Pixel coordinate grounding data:
- Opening Delimiter -

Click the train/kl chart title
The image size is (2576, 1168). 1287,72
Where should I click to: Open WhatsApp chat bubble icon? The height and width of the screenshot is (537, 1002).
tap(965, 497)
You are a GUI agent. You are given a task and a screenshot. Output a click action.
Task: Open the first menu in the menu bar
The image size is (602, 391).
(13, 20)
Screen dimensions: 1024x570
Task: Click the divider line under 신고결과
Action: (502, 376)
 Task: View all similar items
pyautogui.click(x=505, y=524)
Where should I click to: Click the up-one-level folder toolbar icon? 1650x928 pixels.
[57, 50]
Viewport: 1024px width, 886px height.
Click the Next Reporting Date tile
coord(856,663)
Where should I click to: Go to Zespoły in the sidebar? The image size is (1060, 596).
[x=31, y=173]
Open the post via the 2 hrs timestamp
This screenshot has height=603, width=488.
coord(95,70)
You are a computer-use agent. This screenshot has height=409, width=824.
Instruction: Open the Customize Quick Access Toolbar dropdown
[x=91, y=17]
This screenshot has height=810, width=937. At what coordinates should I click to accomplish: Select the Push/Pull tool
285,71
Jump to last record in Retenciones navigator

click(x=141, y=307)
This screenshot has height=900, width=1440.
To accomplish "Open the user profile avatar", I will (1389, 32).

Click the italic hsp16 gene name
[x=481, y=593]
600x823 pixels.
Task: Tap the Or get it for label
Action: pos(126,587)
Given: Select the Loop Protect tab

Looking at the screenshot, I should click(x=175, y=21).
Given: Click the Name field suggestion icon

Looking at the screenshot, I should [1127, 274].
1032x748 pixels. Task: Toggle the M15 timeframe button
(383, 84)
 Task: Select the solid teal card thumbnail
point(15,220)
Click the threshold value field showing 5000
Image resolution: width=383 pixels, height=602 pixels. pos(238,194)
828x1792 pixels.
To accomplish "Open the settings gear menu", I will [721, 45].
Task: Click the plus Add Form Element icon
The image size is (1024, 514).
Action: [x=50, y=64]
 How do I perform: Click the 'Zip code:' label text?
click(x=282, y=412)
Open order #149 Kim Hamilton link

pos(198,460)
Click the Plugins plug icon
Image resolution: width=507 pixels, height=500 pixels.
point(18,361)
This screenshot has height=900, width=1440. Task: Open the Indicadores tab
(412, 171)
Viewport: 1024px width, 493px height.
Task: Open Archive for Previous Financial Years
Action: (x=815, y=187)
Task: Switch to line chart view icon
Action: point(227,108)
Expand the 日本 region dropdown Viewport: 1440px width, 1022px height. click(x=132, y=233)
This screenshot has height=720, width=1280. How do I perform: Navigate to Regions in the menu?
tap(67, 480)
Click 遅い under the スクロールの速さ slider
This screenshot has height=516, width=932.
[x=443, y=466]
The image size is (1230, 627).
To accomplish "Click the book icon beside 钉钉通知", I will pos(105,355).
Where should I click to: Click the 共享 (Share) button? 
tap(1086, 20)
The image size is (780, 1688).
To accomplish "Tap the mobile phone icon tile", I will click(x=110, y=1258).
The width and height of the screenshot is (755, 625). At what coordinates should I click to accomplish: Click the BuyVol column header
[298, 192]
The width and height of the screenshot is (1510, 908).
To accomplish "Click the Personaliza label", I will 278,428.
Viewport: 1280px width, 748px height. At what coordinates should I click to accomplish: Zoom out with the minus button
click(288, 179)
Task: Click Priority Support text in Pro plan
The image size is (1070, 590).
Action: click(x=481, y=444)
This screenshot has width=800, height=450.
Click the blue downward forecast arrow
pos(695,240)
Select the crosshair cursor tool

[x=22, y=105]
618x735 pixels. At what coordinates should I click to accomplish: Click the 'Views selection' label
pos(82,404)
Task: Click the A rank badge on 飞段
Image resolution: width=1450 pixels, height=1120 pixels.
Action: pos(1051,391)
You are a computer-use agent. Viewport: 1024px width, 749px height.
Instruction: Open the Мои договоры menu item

- Closing Delimiter -

Copy out exactly the lines running from the line with "Image resolution: width=1450" to the end of the records, inclusive.

(Response to the task):
Image resolution: width=1450 pixels, height=1120 pixels.
Action: pos(1051,391)
You are a computer-use agent. Viewport: 1024px width, 749px height.
Instruction: Open the Мои договоры menu item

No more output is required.